🤖 AI Summary
Current computational pathology models fail to emulate pathologists’ multi-scale diagnostic reasoning—specifically, the “low-magnification overview to high-magnification focus” workflow—relying instead on single-scale encoding or end-to-end report generation, thereby lacking interpretable, stepwise inference. This paper introduces the first agent-based pathological diagnostic agent that autonomously performs multi-scale zooming, visual navigation, and collaborative reasoning across patch-, region-, and whole-slide levels to mimic real-world slide review. Key innovations include: (1) an agent-driven, multi-stage training paradigm; (2) a unified three-scale modeling framework; (3) a cross-scale feature alignment mechanism; and (4) PathMMU-HR², the first expert-annotated benchmark for high-resolution regional analysis. Our method achieves state-of-the-art performance across patch-level classification, regional diagnosis, and whole-slide interpretation tasks, generating more comprehensive, traceable, and clinically credible diagnostic reports.
📝 Abstract
Recent advances in computational pathology have led to the emergence of numerous foundation models. However, these approaches fail to replicate the diagnostic process of pathologists, as they either simply rely on general-purpose encoders with multi-instance learning for classification or directly apply multimodal models to generate reports from images. A significant limitation is their inability to emulate the diagnostic logic employed by pathologists, who systematically examine slides at low magnification for overview before progressively zooming in on suspicious regions to formulate comprehensive diagnoses. To address this gap, we introduce CPathAgent, an innovative agent-based model that mimics pathologists' reasoning processes by autonomously executing zoom-in/out and navigation operations across pathology images based on observed visual features.
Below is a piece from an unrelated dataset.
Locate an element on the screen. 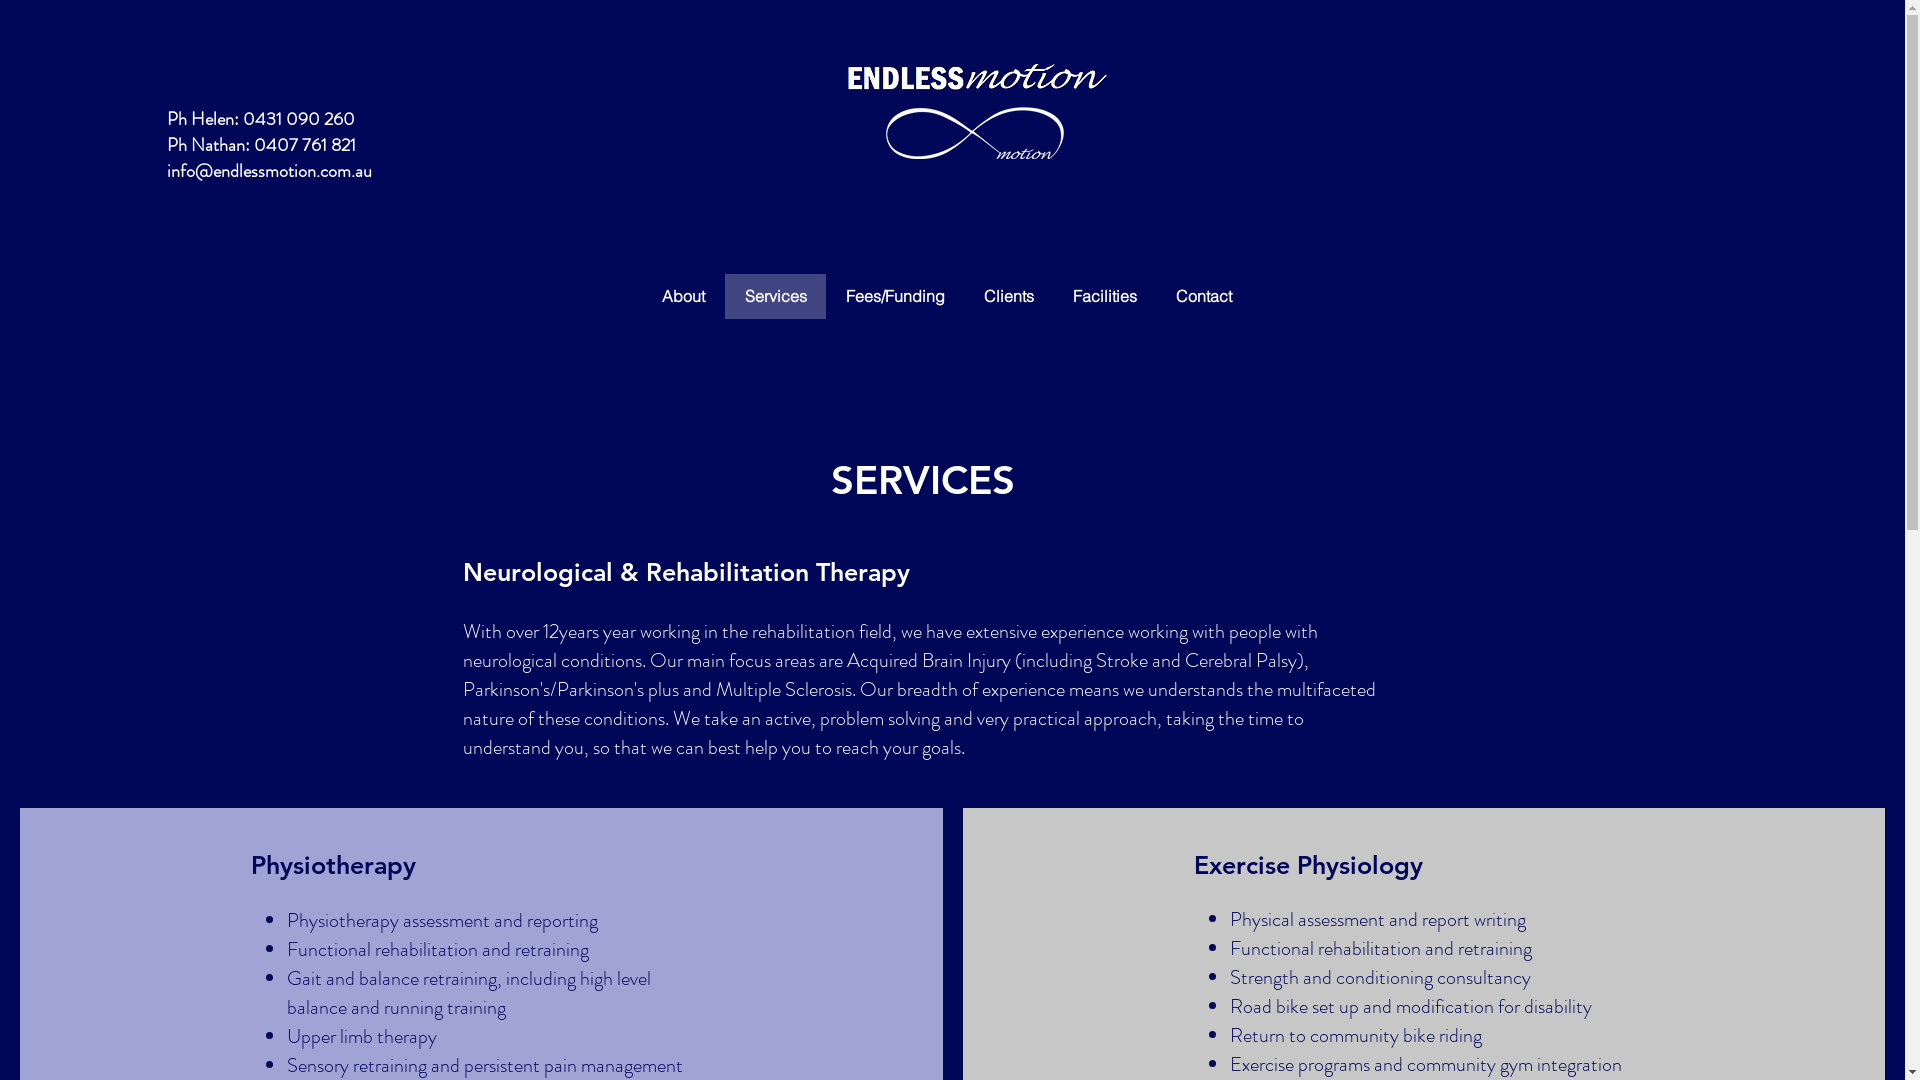 The height and width of the screenshot is (1080, 1920). info@endlessmotion.com.au is located at coordinates (270, 171).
To achieve this, we develop a multi-stage training strategy unifying patch-level, region-level, and whole-slide capabilities within a single model, which is essential for mimicking pathologists, who require understanding and reasoning capabilities across all three scales. This approach generates substantially more detailed and interpretable diagnostic reports compared to existing methods, particularly for huge region understanding. Additionally, we construct an expert-validated PathMMU-HR$^{2}$, the first benchmark for huge region analysis, a critical intermediate scale between patches and whole slides, as diagnosticians typically examine several key regions rather than entire slides at once. Extensive experiments demonstrate that CPathAgent consistently outperforms existing approaches across three scales of benchmarks, validating the effectiveness of our agent-based diagnostic approach and highlighting a promising direction for the future development of computational pathology.